Tuesday, April 13, 2010

Self-Reflexive Bjork

Not that I'm a big fan or anything, but Bjork does make some creative and intriguing videos, and here is one that a friend brought to my attention, one that wonderfully illustrates the Principle of Self-Reflexiveness, the third of Alfred Korzybski's Non-Aristotelian Principles of Thought.

Self-reflexiveness refers to the fact that symbols do not necessarily represent actual phenomena or "things" in reality, but can also refer to themselves, or more generally to other symbols.  That is, we can have symbols that stand for things, but also symbols that represent other symbols, and then symbols that represent symbols that represent symbols, and so on, ad infinitum, at least in theory or as long as patience holds out.

In mathematics, we can say let x=y, then let y=z, then let z=a and let a=b and, well, you get the idea.

I can make a statement about reality.  I can make a statement about a statement.  I can make a statement about a statement about a statement, etc.

I can ask a question.  I can ask a question about a question.  I can ask a question about a question about a question, etc.

We have maps of territories, but can also make maps of maps, and maps of maps of maps, and so on.  And a truly accurate map of a territory, if it were situated within that territory, would include a map of itself, and that map would also have to have a map of itself, and so on and so on and so on.

Self-reflexiveness underscores the capacity of symbolic representation to take us farther and farther away from reality.  And it is the source of many a paradox, which is what the Theory of Logical Types put forth by Bertrand Russell and Alfred North Whitehead (important influences on Korzybski) sought to solve (see the Wikipedia article on type theory).  But rather than get tied up in paralogisms, let's check out the video:


The book that writes itself, isn't that a blog?  Well, some aggregators or feed readers actually are books or periodicals that write themselves, or at least edit themselves, sometimes aggravatingly so, as they may appear to be stealing content from other sites.

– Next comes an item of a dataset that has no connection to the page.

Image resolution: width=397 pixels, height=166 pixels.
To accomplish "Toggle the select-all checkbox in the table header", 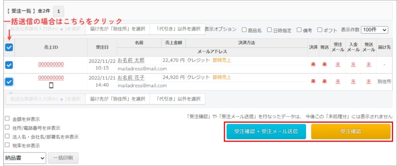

But self-reflexiveness is very much a part of communication and mediation in general.  We can talk about talking, give a speech about giving a speech, write a book about writing a book.  There are books that are nothing more than bibliographies, and there are bibliographies of those bibliographies, and I recall the great historian of printing, Elizabeth Eisenstein stating that this actually goes up a number of levels.

There have been movies about making movies, and anytime you see a character going to the movies, watching a film on TV, making a reference to a movie, or anytime we're shown a move marquee, poster, etc., that's a form of self-reflexiveness.  The same goes for TV (remember how Seinfeld, the "show about nothing," had a show within the show?), and other media.

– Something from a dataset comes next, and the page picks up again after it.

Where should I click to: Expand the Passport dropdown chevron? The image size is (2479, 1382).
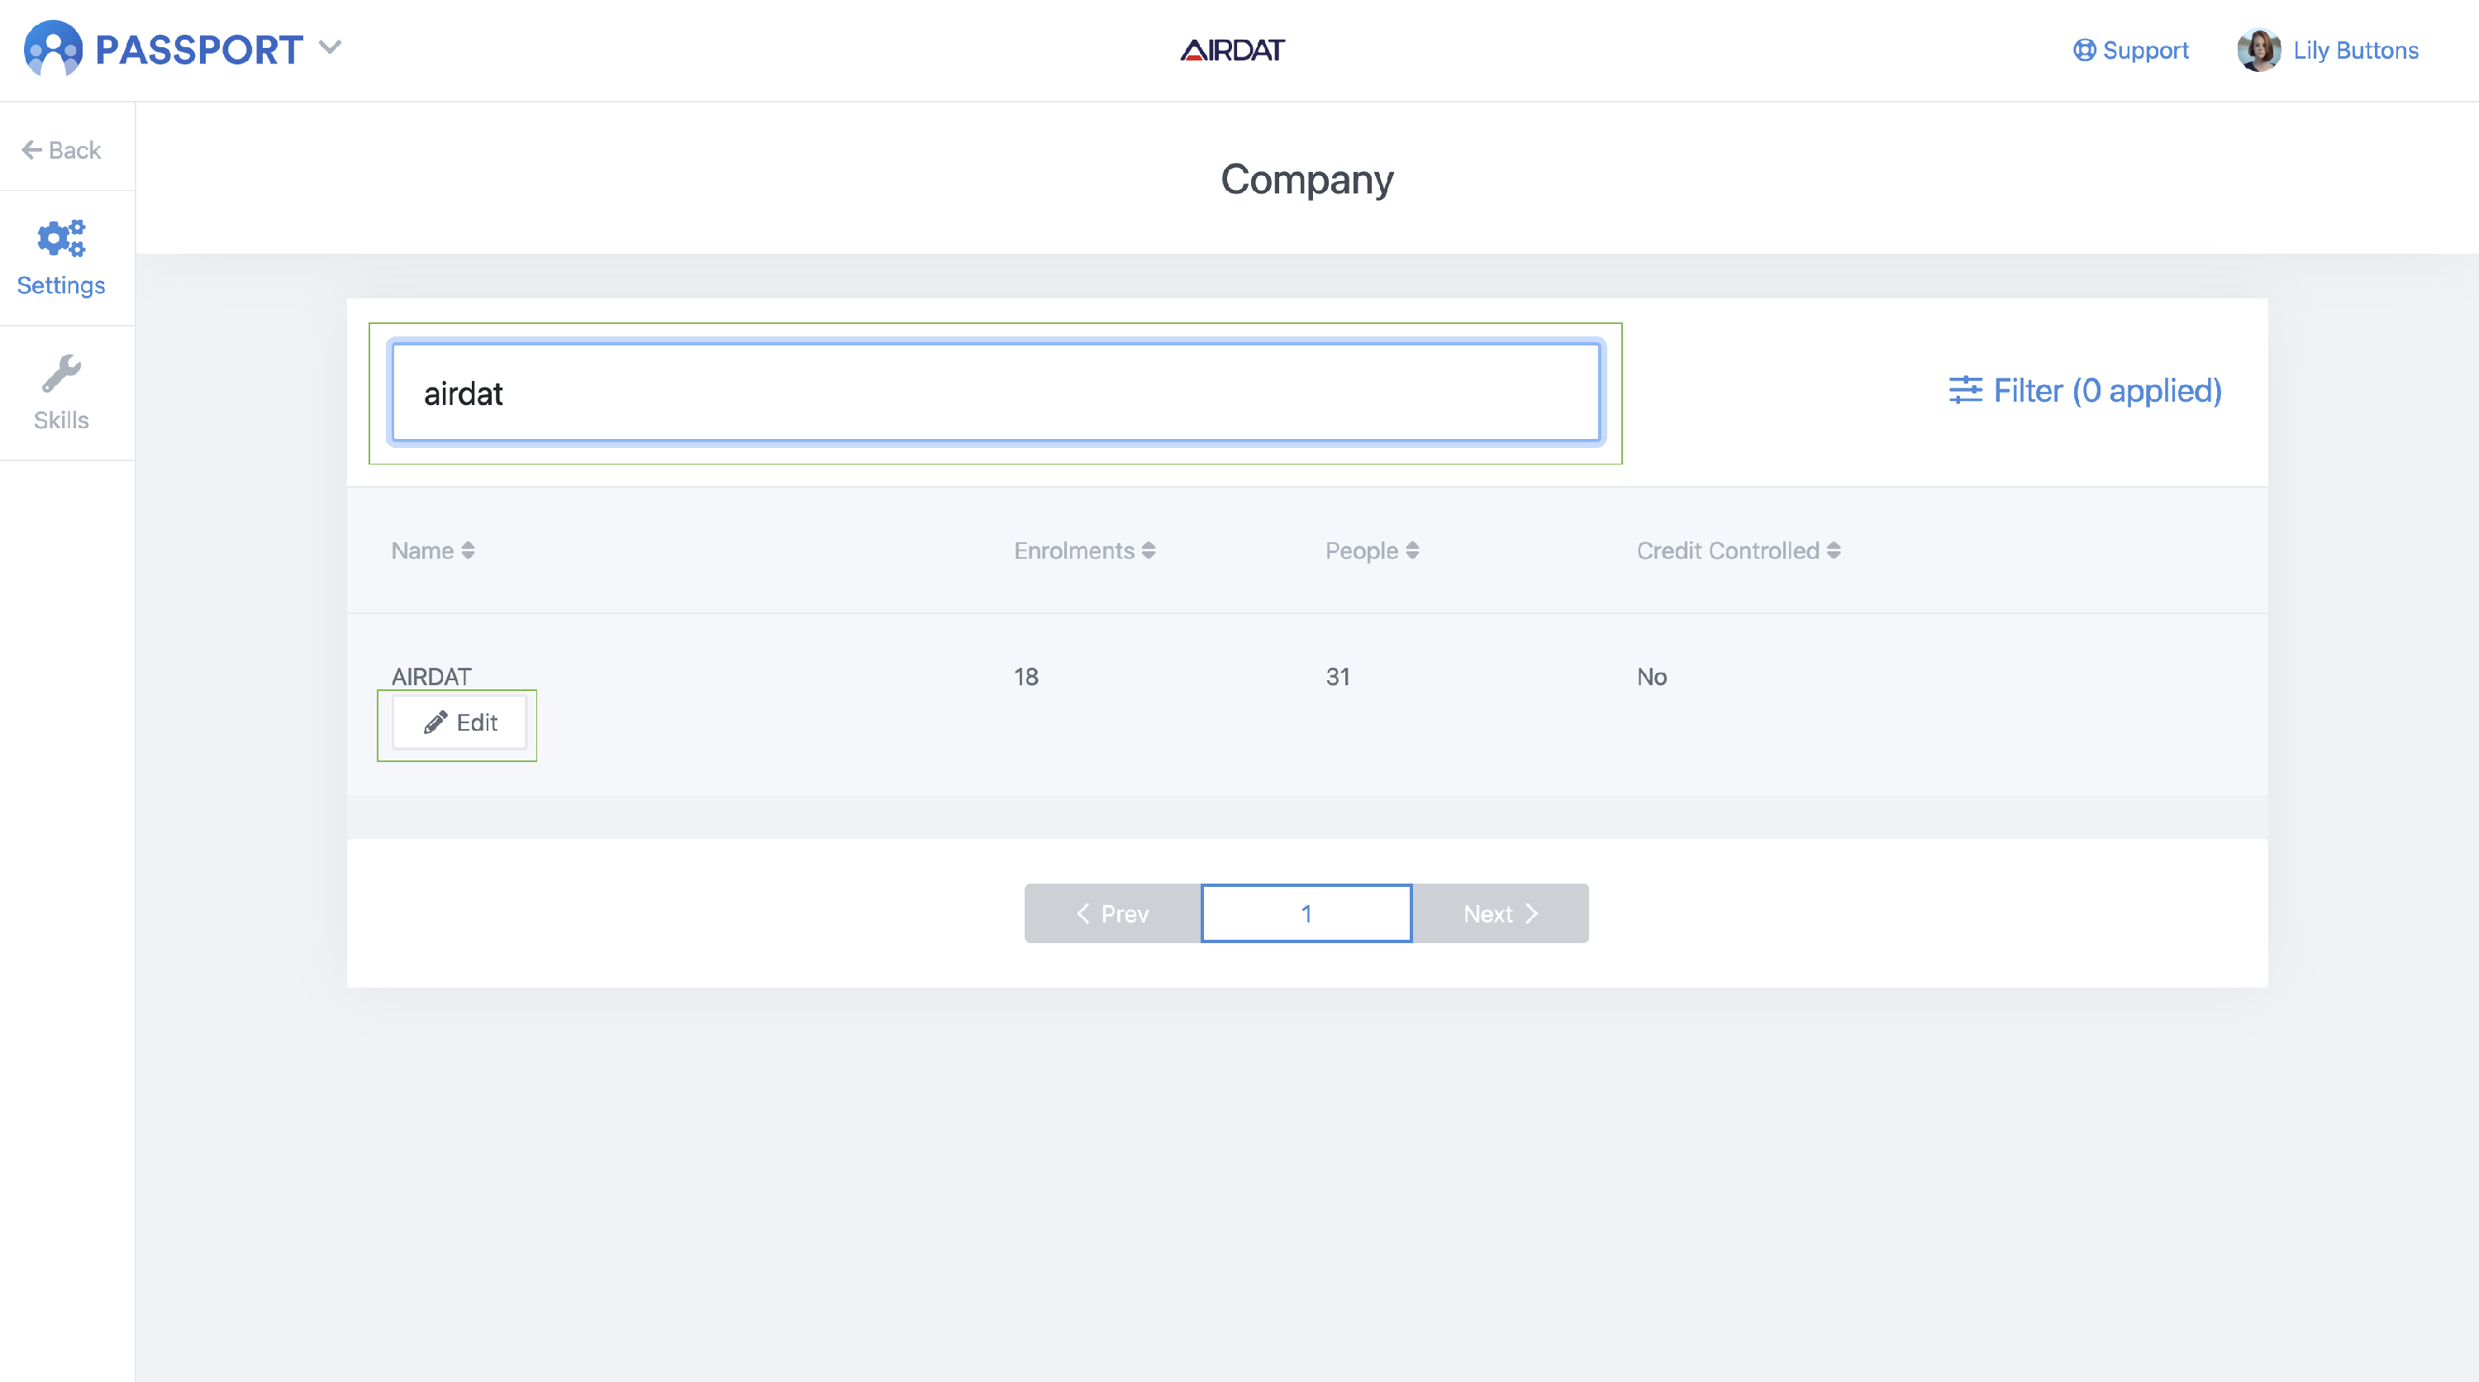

Self-reflexiveness is a theme that comes up in literature, film, and media, and is especially characteristic of postmodernist style.  It's effect then tends to be ironic, breaking the frame and illusion of realism, waking us up, at least in theory, to the fact that we're reading or listening or looking at a representation (shades of Bertolt Brecht!).  In this sense, self-reflexiveness is indeed non-Aristotelian.

For Paul Watzlawick, self-reflexiveness puts us on the relationship level rather than the content level, it's about metacommunication rather than communication, pointing to the lower level and providing us with a context for making sense out of messages.  

Doublas Hofstadter calls self-reflexiveness recursion, and sees it as the basis of consciousness, the mind as a map within the map, and thinks that this could possibly be the basis of artificial intelligence and consciousness.

But for Bjork, and for a film like Being John Malkovich (1999, directed by Spike Jonze), self-reflexiveness is about creativity, about creation, about art, and most of all, about ourselves.


2 comments:

Bruce I. Kodish said...

You've done a beautiful job introducing with the utmost simplicity one of the most central and profound of korzybskian formulations (which he attributed to Josiah Royce).

Indeed, in his 1948/1949 'credo' —"What I Believe"— Korzybski wrote of the the significance of “self-reflexive and circular mechanisms” as “the uniquely human types of reaction which made our human achievements possible.”

Lance Strate said...

Thank you Bruce, you are very kind to say so.